There are other placeholders you can leverage, but these are the core I start with. I like these because they’re used on the web gateway AND the database gateway. This lets me have a consistent intelligence feed to my log monitoring platform and my SIEM product.

The trick here is that I can see how may events roll up underneath a single Alert. In the syslog feed, I can track the duration of an attack as well as tell you when I last saw the activity, because I track Alert.createTime and Event.createTime.

There are lots of options for how you build your syslog feed:

• You may be interested in the response time of the query or web page
• Perhaps the response size is of concern to you
• You may treat threats differently depending on where they occur in a database table or URL
• You may be interested in the SOAP action or request

Last but not least, in addition to security events you can also push system level events in the same manner using different placeholders.

• Configuration events can be syslog’d on complete with the user making the change
• Gateway disconnect messages can be sent via syslog (snmp might be better, but you need to load the custom OIDs)
• Excessive CPU or traffic levels can be sent via syslog

How are you using placeholders?

I received some emails overnight on the Imperva DIY Syslog posting asking when to use the alert placeholders versus the event placeholders.

For anyone not familiar with the Imperva SecureSphere platform, the system has a handy feature that provides aggregation of events on the SecureSphere management server detected by the gateways. This works whether you’re using the web or database gateways but for today I want to focus on the relationship between the data coming from the gateways and the aggregated data on the manager,  I’ll let ImperViews get into the other details - you can read more in the Imperva documentation.
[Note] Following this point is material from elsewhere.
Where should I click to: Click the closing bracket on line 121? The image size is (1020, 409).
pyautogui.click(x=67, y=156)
The first thing you have to take note of is the Imperva hierarchy for violations/events and alerts. When the Imperva detects a condition that meets the criteria of a policy, whether that’s correlation, signature, profile, custom, etc., a violation is triggered on the gateway and fed to the management server. Everything in the management server for reporting and monitoring builds off this violation/event detail from the gateway, the gateway is where the enforcement and detection takes place so that should make sense. This is how we know the gateway is taking action on our behalf!
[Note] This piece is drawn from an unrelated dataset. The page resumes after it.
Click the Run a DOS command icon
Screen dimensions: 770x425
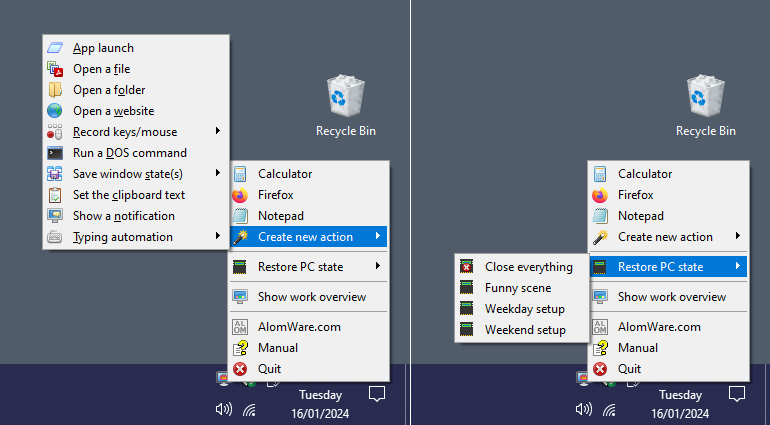point(55,153)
Assuming you haven’t disabled aggregation on the SecureSphere settings, each violation is aggregated into an alert. There are several criteria that the management server uses when aggregating a violation, so you’ll want to check the documentation for your version. The basic idea is that the SecureSphere manager will aggregate similar violations against a server group, an IP Address, a URL, a policy, or some combination of thereof in a 12 hour window. An alert in SecureSphere will have at least one violation/event tied to it, but depending on your aggregation settings it may have more.

So???

So! When you push security events to an external log monitor, you have to decide if you just want the initial Alert information or if you want each violation that occurs! If you build the Action Interface using ALERT Placeholders you’ll only get the Alert data with no additional details in the underlying violation/event stream. This could be problematic, if you’re trying to figure out if something is still going on because remember the SecureSphere aggregates violations under a single Alert for up to 12 hours!

In addition to using the correct placeholders, you also have to enable the “Run on every event” checkbox in the Action Interface/Action Set.

I tend to mix the Alert and Event placeholders so that I get relevant Event details wrapped in the Alert context. I see no reason to make my logging solution work extra hard to establish the same correlation of the Events into Alerts that SecureSphere does automatically.

How do you manage your SecureSphere alerts and events?